Bubblepoint pressure is the pressure at which the first gas bubble appears when the pressure of an oil and gas system is decreased.

The correlation between bubblepoint pressure and reservoir pressure indicates the nature of the reservoir volume. The reservoir has only single phase (liquid) if the reservoir pressure is greater than or equal to the Pb. Gas is present in the reservoir if the reservoir pressure is less than the Pb.

As the difference between the bubblepoint and reservoir pressures increases, the gas saturation in the reservoir also increases.

Relative permeabilities for gas and liquid phases depend on gas saturation. Therefore, the permeabilities depend on Pb. In the well bore, the gas volume along the tubing also depends on Pb.

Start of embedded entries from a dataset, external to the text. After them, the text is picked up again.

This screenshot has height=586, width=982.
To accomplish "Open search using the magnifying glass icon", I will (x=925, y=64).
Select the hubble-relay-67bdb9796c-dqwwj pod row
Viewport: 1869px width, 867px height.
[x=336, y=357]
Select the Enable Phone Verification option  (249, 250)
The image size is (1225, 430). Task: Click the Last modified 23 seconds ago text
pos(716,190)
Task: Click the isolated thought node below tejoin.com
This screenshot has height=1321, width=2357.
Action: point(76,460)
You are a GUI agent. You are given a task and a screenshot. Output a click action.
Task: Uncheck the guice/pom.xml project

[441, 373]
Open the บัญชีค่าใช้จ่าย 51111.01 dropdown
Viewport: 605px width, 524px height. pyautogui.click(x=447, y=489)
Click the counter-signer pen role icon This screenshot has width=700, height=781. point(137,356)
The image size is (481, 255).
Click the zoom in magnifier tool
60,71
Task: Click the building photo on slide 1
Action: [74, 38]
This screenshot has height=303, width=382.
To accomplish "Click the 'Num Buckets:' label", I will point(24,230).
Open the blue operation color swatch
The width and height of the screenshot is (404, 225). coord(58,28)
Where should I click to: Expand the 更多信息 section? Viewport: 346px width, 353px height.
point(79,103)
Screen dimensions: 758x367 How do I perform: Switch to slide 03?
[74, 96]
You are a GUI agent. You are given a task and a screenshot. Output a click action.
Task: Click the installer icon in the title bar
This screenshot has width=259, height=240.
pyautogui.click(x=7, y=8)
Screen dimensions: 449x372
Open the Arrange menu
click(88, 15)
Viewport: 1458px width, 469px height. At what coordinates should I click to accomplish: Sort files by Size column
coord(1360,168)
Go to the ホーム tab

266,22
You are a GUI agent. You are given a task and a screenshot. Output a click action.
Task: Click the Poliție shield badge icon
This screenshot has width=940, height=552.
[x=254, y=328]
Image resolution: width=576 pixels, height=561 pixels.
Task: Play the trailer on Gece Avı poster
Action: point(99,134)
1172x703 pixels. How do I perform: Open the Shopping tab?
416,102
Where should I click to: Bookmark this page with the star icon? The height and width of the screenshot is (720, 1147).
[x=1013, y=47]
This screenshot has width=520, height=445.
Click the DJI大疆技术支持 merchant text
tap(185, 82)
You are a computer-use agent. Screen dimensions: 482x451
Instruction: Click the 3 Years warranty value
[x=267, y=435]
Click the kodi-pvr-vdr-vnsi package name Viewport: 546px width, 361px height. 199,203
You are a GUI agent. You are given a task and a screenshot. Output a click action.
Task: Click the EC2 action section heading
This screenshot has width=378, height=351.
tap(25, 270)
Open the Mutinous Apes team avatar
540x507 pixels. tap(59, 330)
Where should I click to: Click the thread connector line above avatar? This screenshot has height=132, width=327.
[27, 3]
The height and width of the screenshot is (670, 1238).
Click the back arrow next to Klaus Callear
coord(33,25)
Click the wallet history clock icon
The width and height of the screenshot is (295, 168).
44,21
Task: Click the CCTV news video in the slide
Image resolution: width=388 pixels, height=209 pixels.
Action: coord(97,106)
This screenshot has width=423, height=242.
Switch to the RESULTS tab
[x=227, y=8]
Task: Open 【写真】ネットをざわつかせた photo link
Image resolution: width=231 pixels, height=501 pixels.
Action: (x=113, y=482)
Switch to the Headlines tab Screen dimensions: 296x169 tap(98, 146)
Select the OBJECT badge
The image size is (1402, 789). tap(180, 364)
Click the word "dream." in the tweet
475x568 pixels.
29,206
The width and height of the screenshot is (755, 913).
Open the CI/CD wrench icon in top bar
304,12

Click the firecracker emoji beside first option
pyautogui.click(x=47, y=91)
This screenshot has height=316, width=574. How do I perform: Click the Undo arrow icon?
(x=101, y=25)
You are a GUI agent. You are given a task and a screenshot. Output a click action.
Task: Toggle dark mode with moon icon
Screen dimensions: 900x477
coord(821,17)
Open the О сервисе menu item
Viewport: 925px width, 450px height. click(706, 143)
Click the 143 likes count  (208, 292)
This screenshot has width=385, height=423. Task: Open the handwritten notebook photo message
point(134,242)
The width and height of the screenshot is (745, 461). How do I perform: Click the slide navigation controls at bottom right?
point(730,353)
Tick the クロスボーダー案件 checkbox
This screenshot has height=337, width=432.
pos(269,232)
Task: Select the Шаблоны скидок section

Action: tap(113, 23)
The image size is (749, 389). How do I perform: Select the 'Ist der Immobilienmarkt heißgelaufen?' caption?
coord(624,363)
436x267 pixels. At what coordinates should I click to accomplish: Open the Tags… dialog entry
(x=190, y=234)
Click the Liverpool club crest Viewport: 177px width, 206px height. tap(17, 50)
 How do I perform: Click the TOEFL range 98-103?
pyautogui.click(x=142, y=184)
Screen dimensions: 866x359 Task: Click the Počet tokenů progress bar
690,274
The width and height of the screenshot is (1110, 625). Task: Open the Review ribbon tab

Pb can be determined by laboratory analysis of a reservoir fluid sample. Retrieving representative samples is a complex process, however, and most oil scientists and engineers use empirical correlations based on experimental data for evaluating Pb.

The three correlations commonly used to evaluate Pb are:

  • Standing,3 with one equation (Equation 1 in the equation box).
  • Lasater,4 with five equations (Equations 2a-2e). In the correlation, Pb is a function of parameter yg.
  • Vasquez-Beggs,5 with one equation (Equation 3).
To make their correlation accurate over a wide range of parameters, Vasquez and Beggs divided the range of the oil gravity at 30° API. Table 1 [17,976 bytes] gives the correlation's values and units of the constants.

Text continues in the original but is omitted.